The frequency of vibration is derived from the speed differential between the oscillating plate 2 and the second plate 3. When the latter is fixed relative to the frame 11, the number of oscillations per revolution of spindle is equal to 1. By use of the intervention of an epicyclic train, the second plate 3 can rotate at a speed different than that of the spindle 4. It is thus possible to modulate the frequency of the oscillations, or even to cancel them out.
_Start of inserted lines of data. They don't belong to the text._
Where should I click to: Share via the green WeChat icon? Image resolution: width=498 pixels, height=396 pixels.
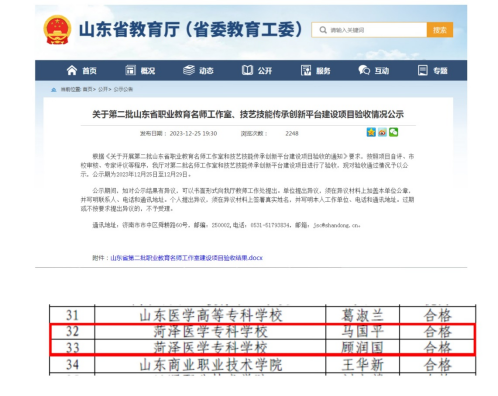[x=394, y=132]
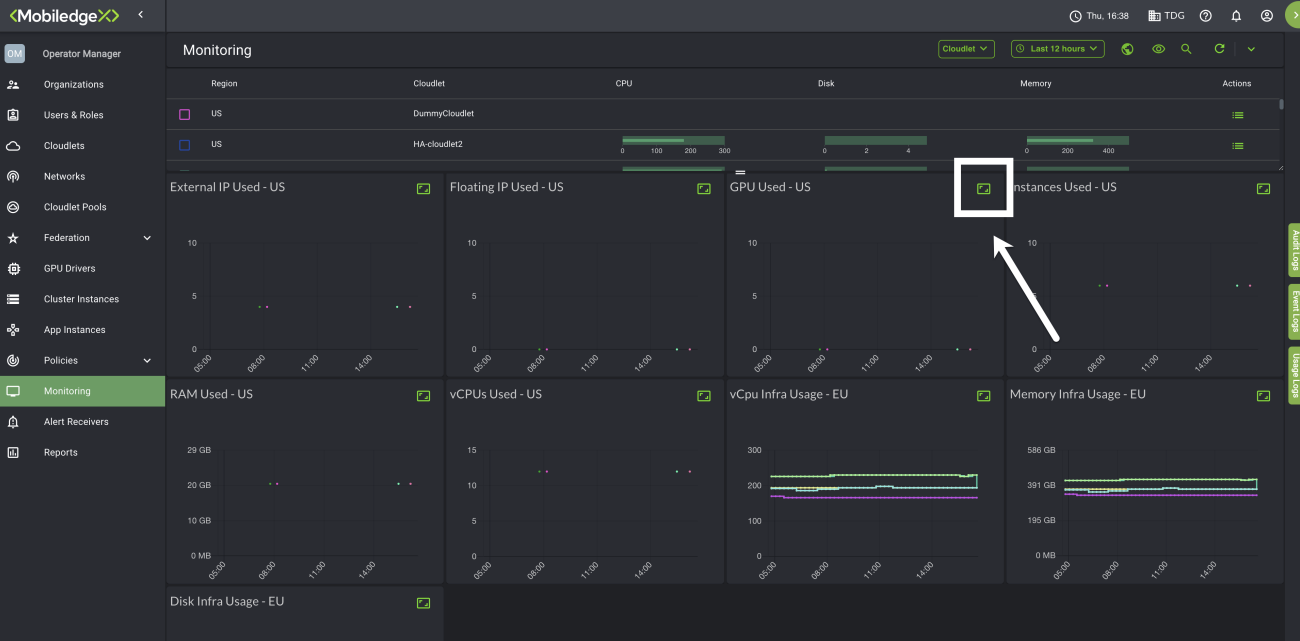Open the notifications bell
The height and width of the screenshot is (641, 1300).
[x=1236, y=16]
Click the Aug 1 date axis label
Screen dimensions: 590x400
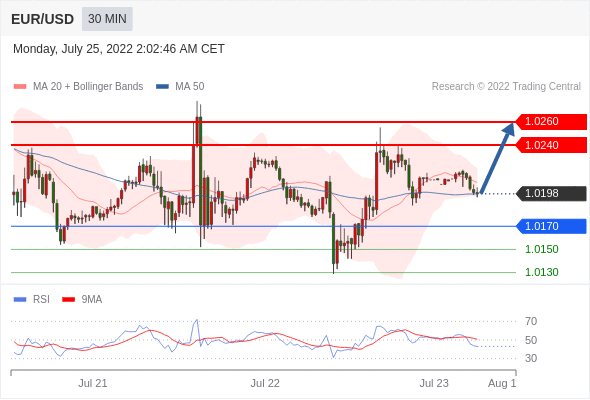(x=502, y=383)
The number of oscillations per rotation is provided by the following equation:
${Fq}_{vib} (oscillations / revolution) = \frac{\langle {Fq}_{rotations of spindle} - {Fq}_{rotations of stop support} \rangle}{{Fq}_{rotations of spindle}}$
A return spring (not represented) can be added to the system in order to maintain the contact between the different units in the absence of force on the spindle.
This system has the following advantages: simplicity of the vibratory system, reduced dimensions, and the possibility of modulating the amplitudes and frequency of the oscillations, without dismantling the system.

Claims

1. An oscillating system, comprising:

a spindle;

at least one drive motor configured to drive the spindle about an axis of rotation;

a first plate and a second plate, the first plate cooperating with the second plate, the first plate being inclined relative to the axis of rotation, the second plate being ball-jointed on a second axis, which is offset relative to the axis of rotation, thus creating an amplitude of oscillations in the spindle, such that at least one of the two plates are driven by the drive motor, and the two plates rotate at different speeds.

2. The oscillating system as claimed in claim 1, wherein the two plates are in contact by balls.

3. The oscillating system as claimed in claim 1, wherein the amplitude of the oscillations is adjustable.

4. The oscillating system as claimed in claim 1, wherein the inclination of the first plate is adjustable.

5. The oscillating system as claimed in claim 3, wherein the offsetting of the second axis relative to the axis of rotation is adjustable.

6. The oscillating system as claimed in claim 1, wherein the number of oscillations per rotation is adjustable.

7. The oscillating system as claimed in claim 1, wherein the plates are driven by different motors.

8. The oscillating system as claimed in claim 6, wherein the plates are driven by a gear train.

9. The oscillating system as claimed in claim 2, wherein the amplitude of the oscillations is adjustable.

10. The oscillating system as claimed in claim 2, wherein the inclination of the first plate is adjustable.

11. The oscillating system as claimed in claim 3, wherein the inclination of the first plate is adjustable.

12. The oscillating system as claimed in claim 4, wherein the offsetting of the second axis relative to the axis of rotation is adjustable.

13. The oscillating system as claimed in claim 2, wherein the number of oscillations per rotation is adjustable.

14. The oscillating system as claimed in claim 3, wherein the number of oscillations per rotation is adjustable.

15. The oscillating system as claimed in claim 4, wherein the number of oscillations per rotation is adjustable.

16. The oscillating system as claimed in claim 5, wherein the number of oscillations per rotation is adjustable.

17. The oscillating system as claimed in claim 2, wherein the plates are driven by different motors.

18. The oscillating system as claimed in claim 3, wherein the plates are driven by different motors.

19. The oscillating system as claimed in claim 4, wherein the plates are driven by different motors.

20. The oscillating system as claimed in claim 5, wherein the plates are driven by different motors.